## Task to complete
Print the lines that run from the line with "Given: Click the 5,74 overtime reduction cell" to the line with "This screenshot has width=1200, height=665.", keeping both end lines, exactly as they appear in the entries below, and nothing else.

## Data excerpts
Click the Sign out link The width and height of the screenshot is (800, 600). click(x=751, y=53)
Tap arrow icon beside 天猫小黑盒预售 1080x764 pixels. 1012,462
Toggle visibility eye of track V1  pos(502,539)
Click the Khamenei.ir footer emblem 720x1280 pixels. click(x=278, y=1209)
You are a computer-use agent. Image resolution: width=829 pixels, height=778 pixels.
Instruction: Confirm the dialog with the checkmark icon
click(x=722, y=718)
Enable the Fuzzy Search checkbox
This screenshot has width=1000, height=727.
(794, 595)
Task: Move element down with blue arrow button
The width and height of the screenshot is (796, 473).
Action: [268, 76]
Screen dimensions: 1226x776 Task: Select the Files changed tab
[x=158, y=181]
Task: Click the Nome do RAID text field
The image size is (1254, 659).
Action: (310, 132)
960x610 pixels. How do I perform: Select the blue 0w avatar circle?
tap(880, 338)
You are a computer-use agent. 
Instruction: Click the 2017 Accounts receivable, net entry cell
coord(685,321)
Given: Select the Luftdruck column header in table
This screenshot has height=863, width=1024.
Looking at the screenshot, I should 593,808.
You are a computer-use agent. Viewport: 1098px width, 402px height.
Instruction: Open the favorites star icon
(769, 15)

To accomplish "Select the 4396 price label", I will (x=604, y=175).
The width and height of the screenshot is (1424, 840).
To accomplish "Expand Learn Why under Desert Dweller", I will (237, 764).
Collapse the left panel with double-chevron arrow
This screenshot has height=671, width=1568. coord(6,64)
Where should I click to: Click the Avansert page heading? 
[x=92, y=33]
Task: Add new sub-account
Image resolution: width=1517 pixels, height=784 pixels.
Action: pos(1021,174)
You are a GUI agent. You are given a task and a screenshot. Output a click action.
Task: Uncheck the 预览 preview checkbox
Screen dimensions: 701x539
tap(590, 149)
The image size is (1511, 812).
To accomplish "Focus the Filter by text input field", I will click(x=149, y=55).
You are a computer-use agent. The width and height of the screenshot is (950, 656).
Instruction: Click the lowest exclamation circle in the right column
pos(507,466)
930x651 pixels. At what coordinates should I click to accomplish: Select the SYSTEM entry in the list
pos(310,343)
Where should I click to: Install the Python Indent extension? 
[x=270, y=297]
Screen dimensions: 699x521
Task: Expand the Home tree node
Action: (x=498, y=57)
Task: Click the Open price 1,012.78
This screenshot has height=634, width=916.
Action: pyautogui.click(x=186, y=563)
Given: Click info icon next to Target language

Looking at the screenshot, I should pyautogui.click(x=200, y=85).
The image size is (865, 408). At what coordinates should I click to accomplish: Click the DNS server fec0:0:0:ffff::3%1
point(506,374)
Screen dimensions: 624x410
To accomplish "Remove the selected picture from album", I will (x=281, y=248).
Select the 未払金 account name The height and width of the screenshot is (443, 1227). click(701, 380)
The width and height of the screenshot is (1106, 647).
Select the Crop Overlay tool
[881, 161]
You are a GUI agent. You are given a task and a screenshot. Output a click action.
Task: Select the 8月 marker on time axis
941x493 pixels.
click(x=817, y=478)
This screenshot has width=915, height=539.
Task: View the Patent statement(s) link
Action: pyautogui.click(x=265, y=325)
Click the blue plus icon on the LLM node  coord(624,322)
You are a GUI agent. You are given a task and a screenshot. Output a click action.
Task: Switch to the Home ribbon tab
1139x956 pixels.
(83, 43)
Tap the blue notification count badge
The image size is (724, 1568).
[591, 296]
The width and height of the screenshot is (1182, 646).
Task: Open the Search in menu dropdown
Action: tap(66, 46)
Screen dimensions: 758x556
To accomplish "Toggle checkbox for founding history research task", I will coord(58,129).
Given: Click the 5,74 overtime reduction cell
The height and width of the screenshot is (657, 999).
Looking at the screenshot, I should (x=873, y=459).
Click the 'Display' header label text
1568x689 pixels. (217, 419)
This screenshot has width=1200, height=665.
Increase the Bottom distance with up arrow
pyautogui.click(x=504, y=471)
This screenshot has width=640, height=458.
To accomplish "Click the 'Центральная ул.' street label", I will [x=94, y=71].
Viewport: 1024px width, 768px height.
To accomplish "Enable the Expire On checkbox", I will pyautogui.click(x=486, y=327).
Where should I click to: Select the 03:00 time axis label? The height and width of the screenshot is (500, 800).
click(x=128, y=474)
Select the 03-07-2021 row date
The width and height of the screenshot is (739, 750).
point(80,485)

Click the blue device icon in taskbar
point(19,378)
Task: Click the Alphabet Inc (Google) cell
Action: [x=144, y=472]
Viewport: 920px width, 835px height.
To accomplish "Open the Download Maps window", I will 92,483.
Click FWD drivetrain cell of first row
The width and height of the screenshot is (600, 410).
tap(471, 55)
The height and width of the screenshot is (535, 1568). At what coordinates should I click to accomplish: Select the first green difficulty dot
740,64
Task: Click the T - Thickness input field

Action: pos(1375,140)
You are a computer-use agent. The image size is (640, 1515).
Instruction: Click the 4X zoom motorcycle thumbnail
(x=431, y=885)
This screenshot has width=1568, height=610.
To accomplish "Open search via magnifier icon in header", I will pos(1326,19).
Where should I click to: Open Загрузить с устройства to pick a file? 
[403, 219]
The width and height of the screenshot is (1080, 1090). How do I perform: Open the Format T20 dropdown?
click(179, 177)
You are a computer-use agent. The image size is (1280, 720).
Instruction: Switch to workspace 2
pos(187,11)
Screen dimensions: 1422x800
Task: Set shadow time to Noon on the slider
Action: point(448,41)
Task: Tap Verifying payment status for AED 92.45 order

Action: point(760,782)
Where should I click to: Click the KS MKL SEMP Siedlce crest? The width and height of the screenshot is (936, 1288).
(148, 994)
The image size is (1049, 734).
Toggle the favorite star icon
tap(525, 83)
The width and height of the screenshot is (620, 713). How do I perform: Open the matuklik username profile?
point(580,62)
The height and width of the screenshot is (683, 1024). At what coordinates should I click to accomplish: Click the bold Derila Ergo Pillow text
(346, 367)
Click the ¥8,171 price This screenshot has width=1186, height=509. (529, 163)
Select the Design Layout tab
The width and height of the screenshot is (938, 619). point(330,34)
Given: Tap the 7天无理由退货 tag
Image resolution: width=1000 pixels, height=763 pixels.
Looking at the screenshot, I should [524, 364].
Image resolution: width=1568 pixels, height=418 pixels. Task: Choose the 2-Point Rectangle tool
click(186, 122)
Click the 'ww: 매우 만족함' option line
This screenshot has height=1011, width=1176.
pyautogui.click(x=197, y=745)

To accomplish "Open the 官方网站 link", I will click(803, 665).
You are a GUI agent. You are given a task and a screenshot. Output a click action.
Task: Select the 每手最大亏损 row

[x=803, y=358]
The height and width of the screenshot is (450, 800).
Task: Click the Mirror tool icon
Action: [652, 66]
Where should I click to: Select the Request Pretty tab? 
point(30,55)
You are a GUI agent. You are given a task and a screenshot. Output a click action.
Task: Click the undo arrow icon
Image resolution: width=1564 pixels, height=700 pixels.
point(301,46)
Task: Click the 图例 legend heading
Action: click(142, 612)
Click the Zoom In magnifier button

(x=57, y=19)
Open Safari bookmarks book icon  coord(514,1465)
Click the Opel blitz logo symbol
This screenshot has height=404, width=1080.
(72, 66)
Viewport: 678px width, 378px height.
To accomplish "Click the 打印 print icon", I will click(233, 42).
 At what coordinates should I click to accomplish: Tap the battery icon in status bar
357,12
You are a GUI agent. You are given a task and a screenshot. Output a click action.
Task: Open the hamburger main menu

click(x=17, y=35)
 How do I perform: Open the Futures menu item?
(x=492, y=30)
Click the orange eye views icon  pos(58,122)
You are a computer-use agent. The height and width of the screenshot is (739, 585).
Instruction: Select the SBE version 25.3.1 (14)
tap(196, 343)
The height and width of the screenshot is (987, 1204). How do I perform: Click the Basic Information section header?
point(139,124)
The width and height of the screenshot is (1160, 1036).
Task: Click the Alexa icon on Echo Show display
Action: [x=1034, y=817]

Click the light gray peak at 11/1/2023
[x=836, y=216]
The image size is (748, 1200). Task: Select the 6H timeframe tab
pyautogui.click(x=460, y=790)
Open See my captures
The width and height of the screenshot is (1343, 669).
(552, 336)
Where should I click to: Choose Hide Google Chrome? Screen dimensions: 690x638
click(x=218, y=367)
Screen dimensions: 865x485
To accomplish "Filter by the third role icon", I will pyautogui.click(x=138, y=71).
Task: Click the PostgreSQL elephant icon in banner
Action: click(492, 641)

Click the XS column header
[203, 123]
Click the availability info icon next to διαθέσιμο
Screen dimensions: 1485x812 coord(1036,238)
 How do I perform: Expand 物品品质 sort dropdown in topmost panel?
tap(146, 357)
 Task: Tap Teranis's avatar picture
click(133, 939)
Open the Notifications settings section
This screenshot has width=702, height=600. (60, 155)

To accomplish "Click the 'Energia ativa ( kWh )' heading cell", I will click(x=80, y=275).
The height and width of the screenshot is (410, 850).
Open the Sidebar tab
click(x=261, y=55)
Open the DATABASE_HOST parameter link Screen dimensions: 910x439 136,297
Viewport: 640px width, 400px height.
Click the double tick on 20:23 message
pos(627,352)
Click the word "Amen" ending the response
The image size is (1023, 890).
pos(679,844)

## Task result
Given: Click the 5,74 overtime reduction cell
The height and width of the screenshot is (657, 999).
Looking at the screenshot, I should (x=873, y=459).
Click the 'Display' header label text
1568x689 pixels. (217, 419)
This screenshot has width=1200, height=665.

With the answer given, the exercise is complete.